High life
Designing
Takt
New York Just as I was settling down in London, preparing myself for some well deserved fun, the mother of my children telephoned from New York and threatened to go off for the Thanksgiving holiday with the Puerto Rican plumber who installed the lavatories in my New York house. 'Your children need a father, and at least he's useful around the house', was the way she put it. Well, we all know how women exaggerate. There was no Puerto Rican, but the new Chinese cook looked quite shifty-eyed to me. I am now once again playing the role of paterfamilias, and living in extreme comfort in what New Yorkers refer to as a brownstone, which means, with a straightforwardness rare nowadays in the American tongue, a house built from the warm local brown stone.
The new house is just about perfect. It is more English than anything I've seen in England in the last 15 years, but such are the ironies of interior decorators. I got a Levantine man who affects an English accent to decorate my London house and, after charging me almost as much as Victor Lownes used to earn in a year, he made my urban seat look like a bad imitation of a cheap motel in Miami.
Then I hired an Italian homosexual who reeked of garlic and spoke Brooklynese (You wanna boid in da wall, I getcha a boid. I love yer pitchers, I tink dat's an El Greeco.) and he manages to do a house which is not only cosy, warm and in perfect taste, but which also looks as if an absentminded English gent has been living in it. In fact, the Italian almost went too far (You wanna have da carpet ripped as if da dog was here?). So now I have the ideal English house in New York, and an American travelling salesman's dream in London.

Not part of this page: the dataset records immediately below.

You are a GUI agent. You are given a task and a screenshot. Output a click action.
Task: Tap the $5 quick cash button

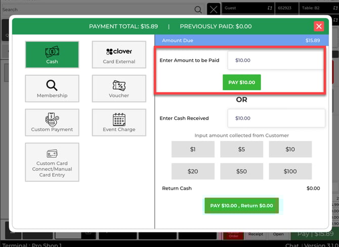(241, 150)
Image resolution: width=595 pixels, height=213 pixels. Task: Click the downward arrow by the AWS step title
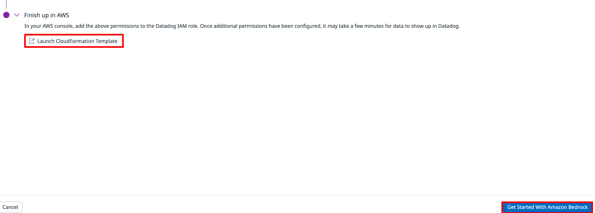17,15
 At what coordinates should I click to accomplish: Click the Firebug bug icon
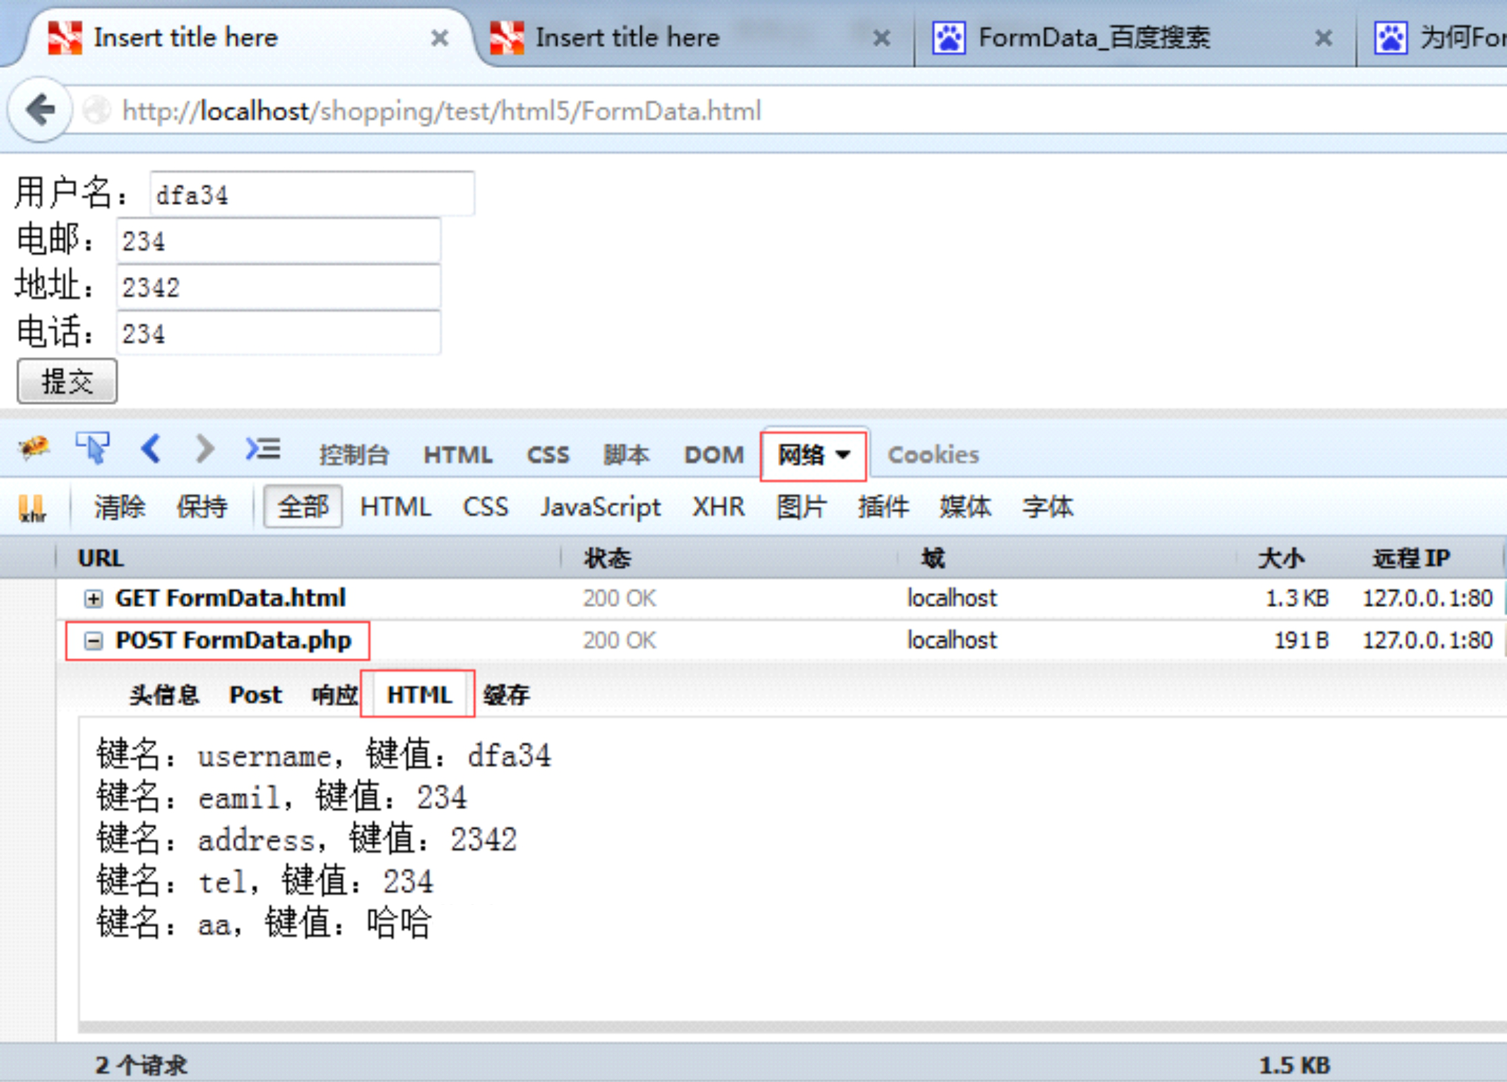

I am always sad to leave London and my batchelor existence, especially when I have to go to New York and play the serious family man. This time, before leaving, I made my rounds to say goodbye to a few friends, and I even went to a pub, something I hadn't done in nine years. (Some con man had tried to recruit me as an anti-Hodja agent, and had taken me to some awful pub on the Fulham Road. It finally cost me twenty pounds to get rid of him (twenty pounds that I hope one day Hodja of Albania will return to me in gratitude.) My Boswell, Jeffrey Bernard, took me to meet the governor of the Duke of York, the pub which is conveniently located about 25 yards from the Spectator's offices. Dave and I got along famously, and I plan to start pub-crawling when I return to London. Although everybody goes on about New York's energy and all that, I must say I find it rather dull. First of all I miss the newsagents round the corner from my house in London, where Paul Hines, the only Englishman I know who sports a suntan the year round, has my parcel of five papers ready each morning. New York papers I find dull and terribly sanctimonious. Then there is the problem of imposters. Americans not only accept imposters but actually seem to prefer them. There are more phoneys from Europe around this place than there are skeletons in Mitterrand's cupboard. Most of the phonies are women, and in the rag trade. There is one Italian phoney who works for St Laurent whom I knew in Italy as a Milanese version of Madame Claude. Here in New York, ten years later, she has not only acquired a title, but actually appeared on the cover of Interview magazine as the most virginal thing since the Princess of Wales.
Of course there is also Diane von Furstenberg whose name was not exactly that when she was born, and whose salon here is considered to be the greatest since that of Madame de Stael. (Diane looks at the gossip columns every day, and issues invitations to the people mentioned, then she rings the headquarters of the Gay Liberation Front and invites their kinkiest members.) The main story on my arrival concerned one of the biggest phonies, Bianca Jagger. It seems Bianca is in Nicaragua militating against the United States and threatening to go to the UN and accuse the Reagan administration of undermining the Sandinistas. I say why not. Let the biggest clown perform in the greatest circus.